Im ersten Teil des Gesprächs steht die Frage im Mittelpunkt, um welche Gattung es sich bei den Texten von Judith Schalansky in ihrem Buch "Verzeichnis einiger Verluste" handelt. Erzählt sie von Versuchen zur literarischen oder (pseudo-)wissenschaftlichen Kompensation von Verlusten? Oder ordnet sie die Welt neu rund um eine Leerstelle? Oder bindet sie die Furie des Verschwindens in der Gestalt des Buches selbst. Es verschwinden Bilder und Texte und Gebäude und Menschen, und ihre Spuren produzieren immer wieder Neues in dieser Ordnung, die man Zivilisation und Kultur nennt. Ein ungewöhnliches Werk einer Meisterin, darin sind sich alle einig. Ein Kritikpunkt ist die bei aller Opulenz sehr beherrschte Sprachführung.

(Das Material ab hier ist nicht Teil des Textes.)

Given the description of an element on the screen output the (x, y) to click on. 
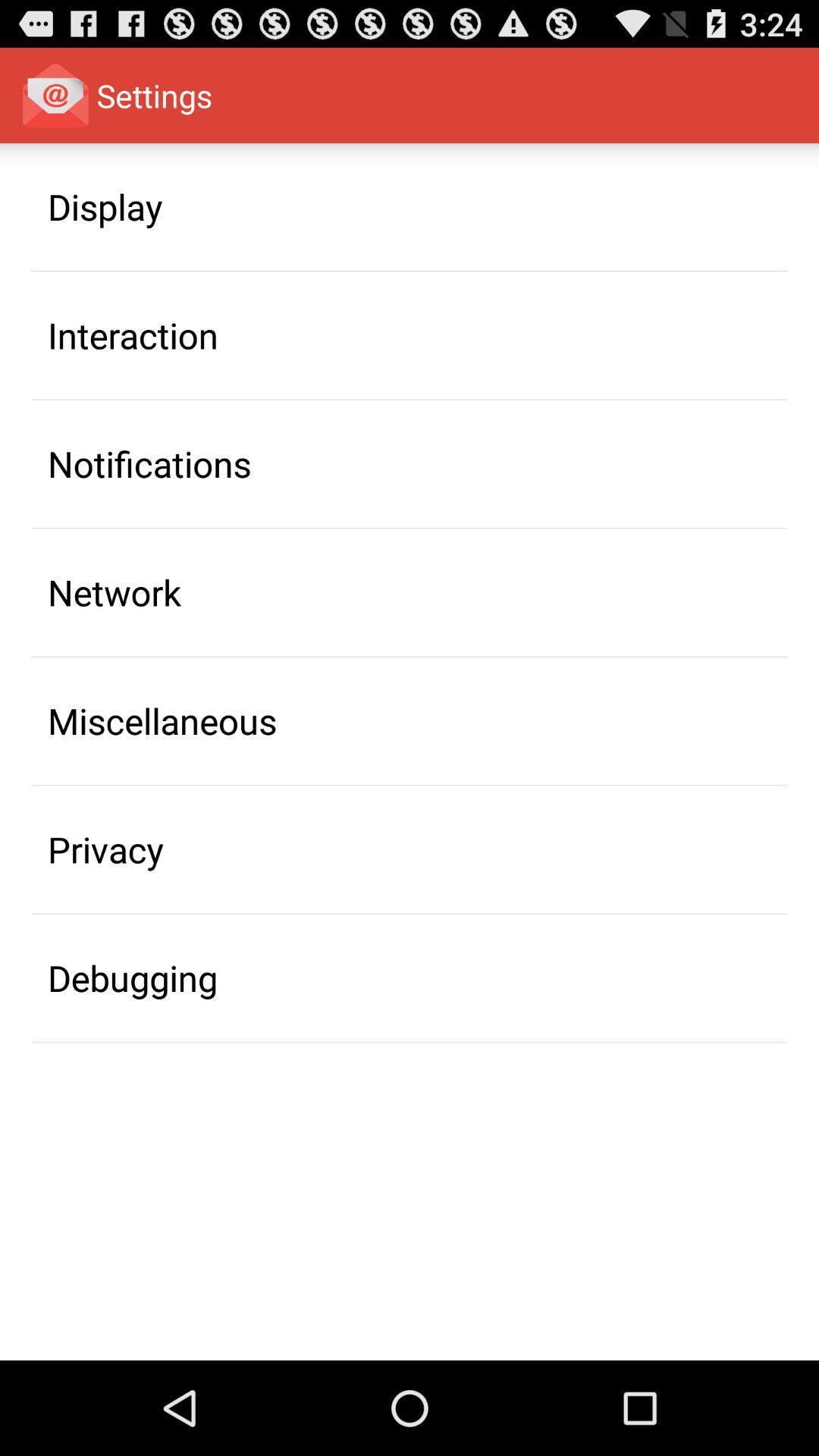
select the app below notifications app (114, 592)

Judith Schalansky: "Verzeichnis einiger Verluste"
Suhrkamp Verlag, Berlin. 252 Seiten, 24 Euro.
Suhrkamp Verlag, Berlin. 252 Seiten, 24 Euro.
Völlig anders verhält es sich bei Christoph Heins Roman "Verwirrnis", wo in einem sachlich berichtenden Ton von einem schwulen Leben vor allem in der DDR erzählt wird; davon, wie sich autoritäre Strukturen älterer Zeiten weiter erhalten, wie Unterdrückung epidemisch wird, und davon, dass nicht einmal bei liberalen Gesetzen die Gesellschaft liberaler wird. Ein Porträt der Nachkriegszeit unter dem Gesichtspunkt der unterschwelligen sexuellen Repression. Gelobt wird die Ent-Emotionalisierung des Themas, der nüchterne Blick, die klare Sprache.
Christoph Hein: "Verwirrnis"
Suhrkamp Verlag, Berlin. 303 Seiten, 22 Euro.
Suhrkamp Verlag, Berlin. 303 Seiten, 22 Euro.